Abstract
Sam Mattiske1, Kristen Ho1, Jacqueline E. Noll1, Paul M. Neilsen1, David F. Callen1 and Rachel J. Suetani1
1 Cancer Therapeutics Laboratory, Centre for Personalised Cancer Medicine, University of Adelaide, Australia
Correspondence:
David Callen, email:
Sam Mattiske, email:
Keywords: miR-155, TAp63, ΔNp63, cancer, tumorigenesis, migration
Received: July 31, 2013 Accepted: August 29, 2013 Published: August 31, 2013
Abstract
miR-155 is an oncogenic microRNA which is upregulated in many solid cancers. The targets of miR-155 are well established , with over 100 confirmed mRNA targets. However, the regulation of miR-155 and the basis of its upregulation in cancer is not well understood. We have previously shown that miR-155 is regulated by p63, and here we investigate the role of the major p63 isoforms TAp63 and ΔNp63 in this regulation.

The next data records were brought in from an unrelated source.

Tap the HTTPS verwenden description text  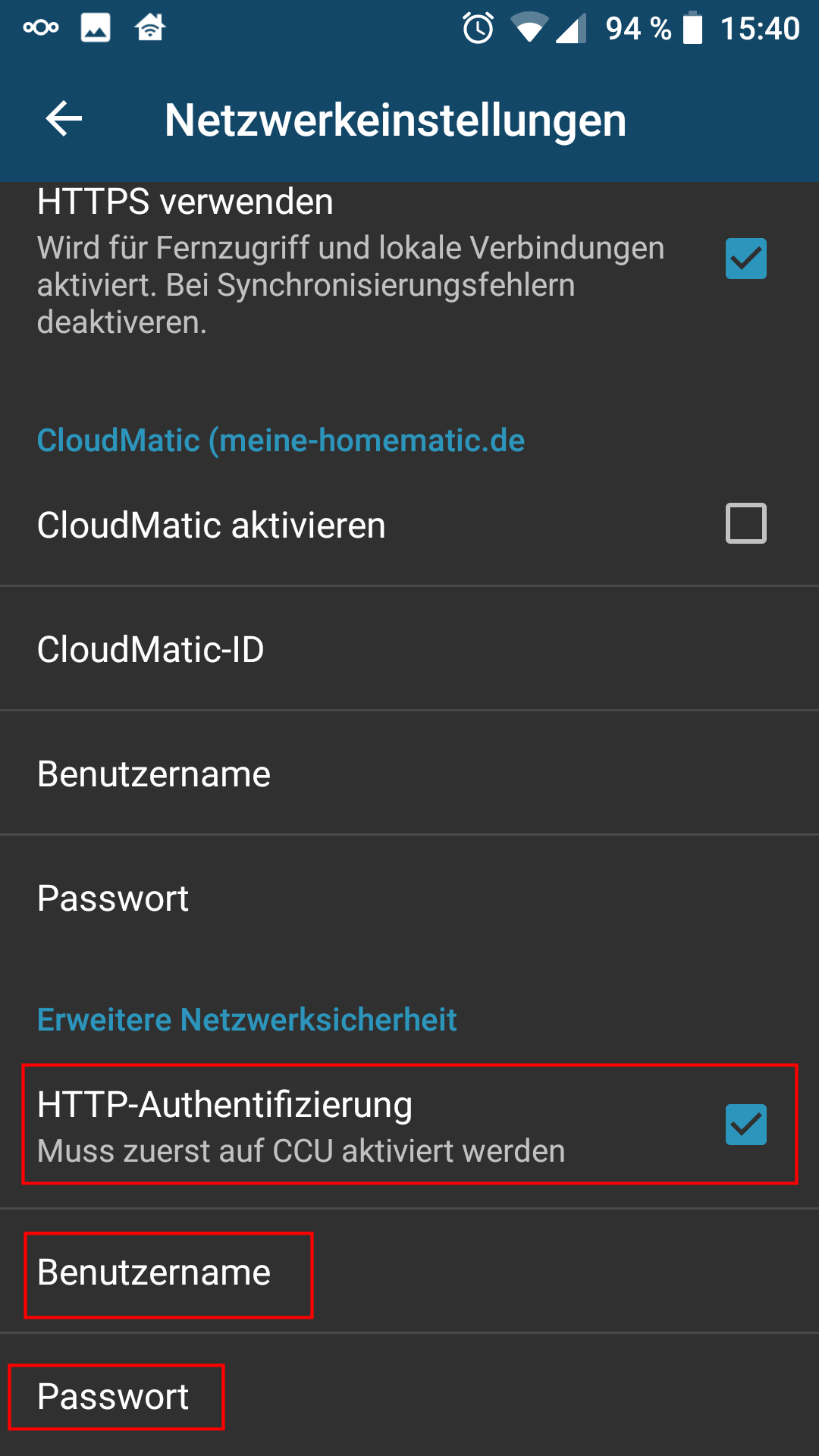(x=349, y=285)
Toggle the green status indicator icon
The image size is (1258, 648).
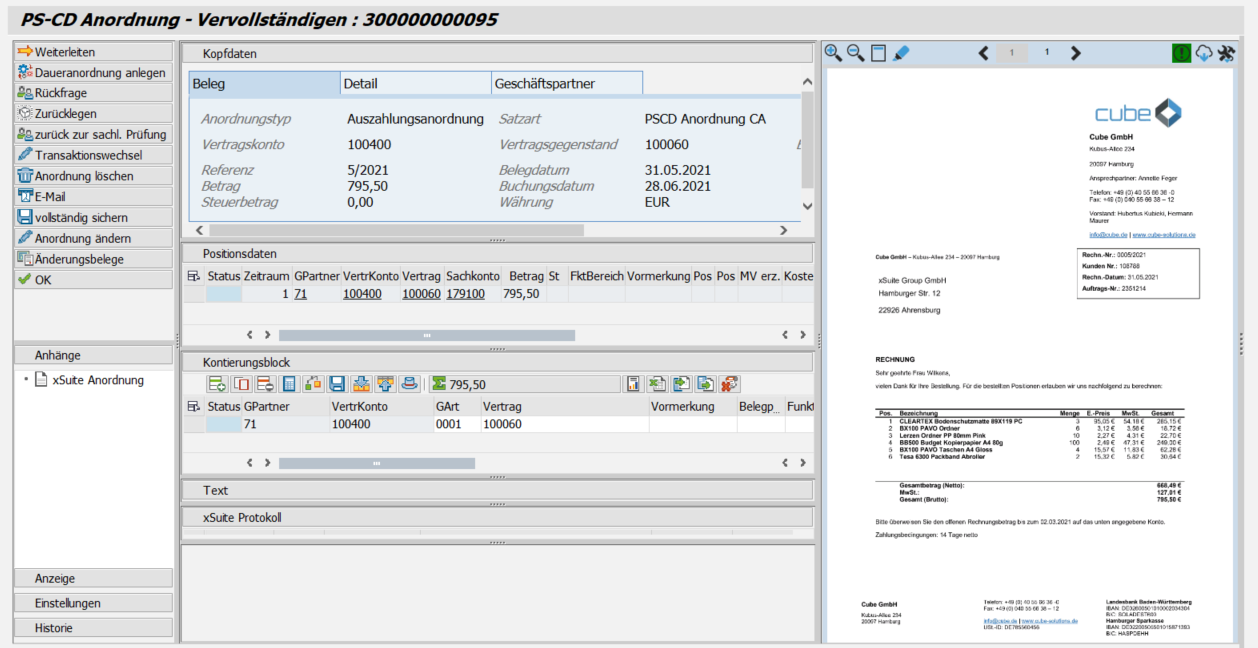[1181, 52]
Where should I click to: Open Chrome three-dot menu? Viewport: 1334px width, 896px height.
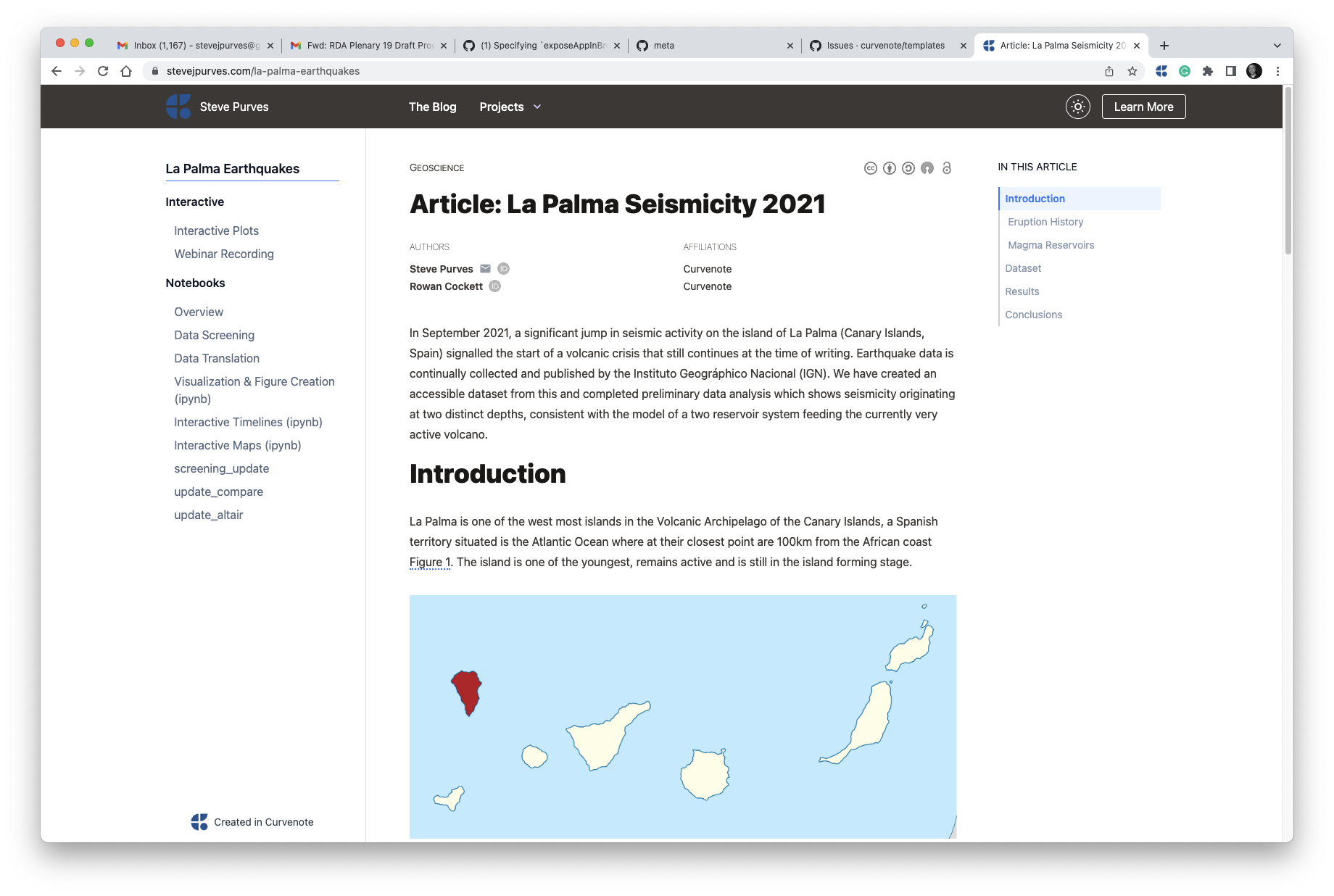[x=1277, y=71]
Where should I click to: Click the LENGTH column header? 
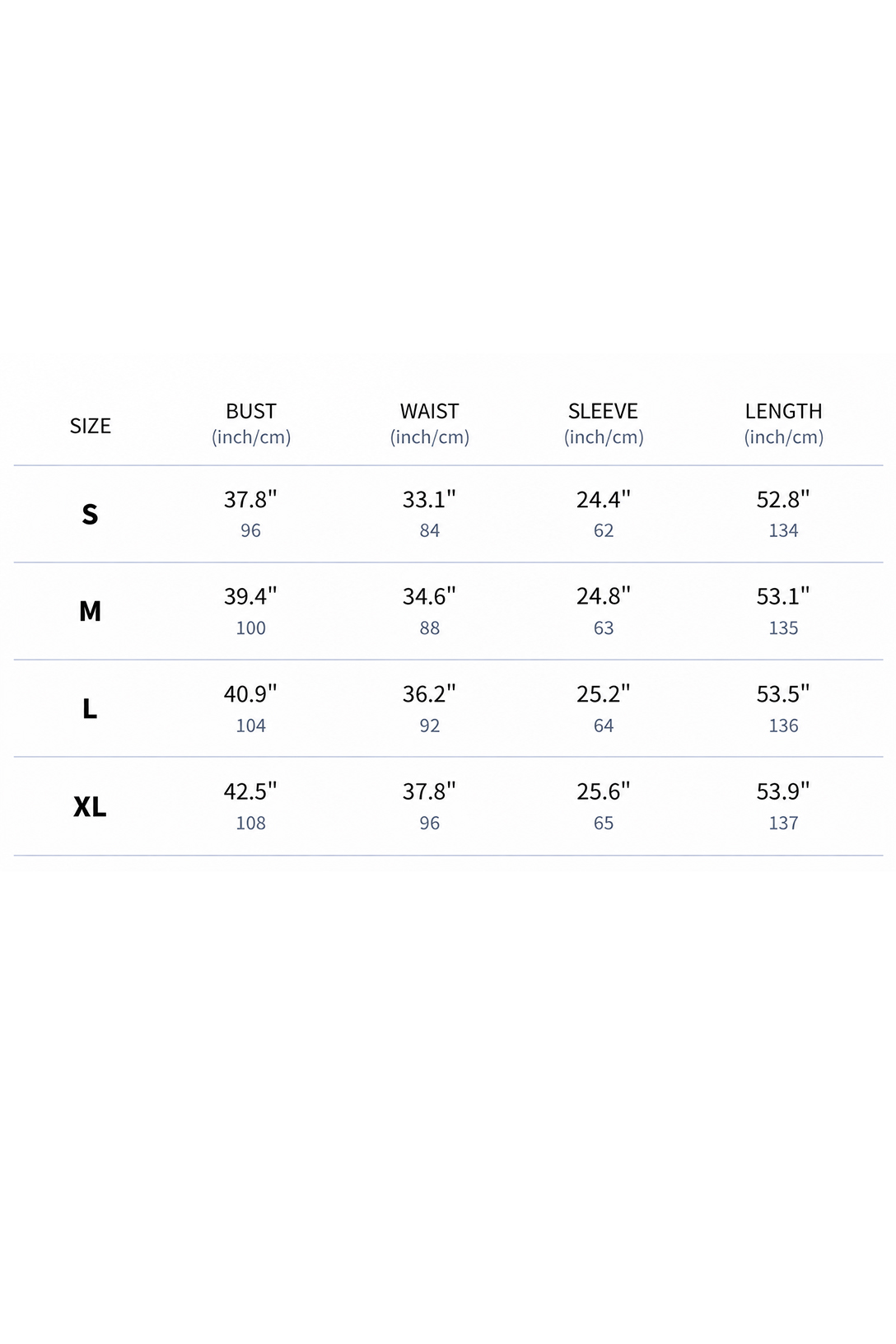point(784,423)
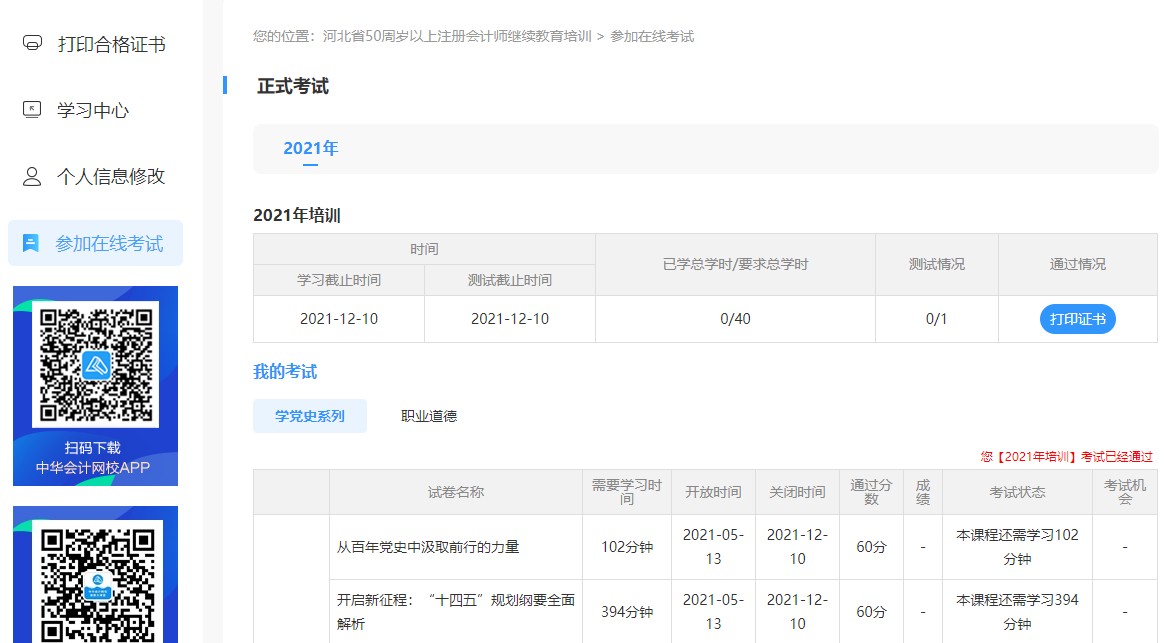Click the person icon next to 个人信息修改
The height and width of the screenshot is (643, 1164).
click(x=31, y=175)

When the TAp63 isoform was knocked down, or exogenously overexpressed, miR-155 levels were elevated in response to TAp63 knockdown or reduced in response to TAp63 overexpression. The ΔNp63 isoform is shown to directly bind to the p63 response element on the miR-155 host gene, and this binding is enriched when TAp63 is knocked down. This could indicate that TAp63 prevents ΔNp63 from binding to the miR-155 host gene. The knockdown of TAp63, and the subsequent elevation of miR-155, enhances migration and tumour growth similar to that seen when directly overexpressing miR-155. The migratory phenotype is abrogated when miR-155 is inhibited, indicating that miR-155 is responsible for the phenotypic effect of TAp63 knockdown.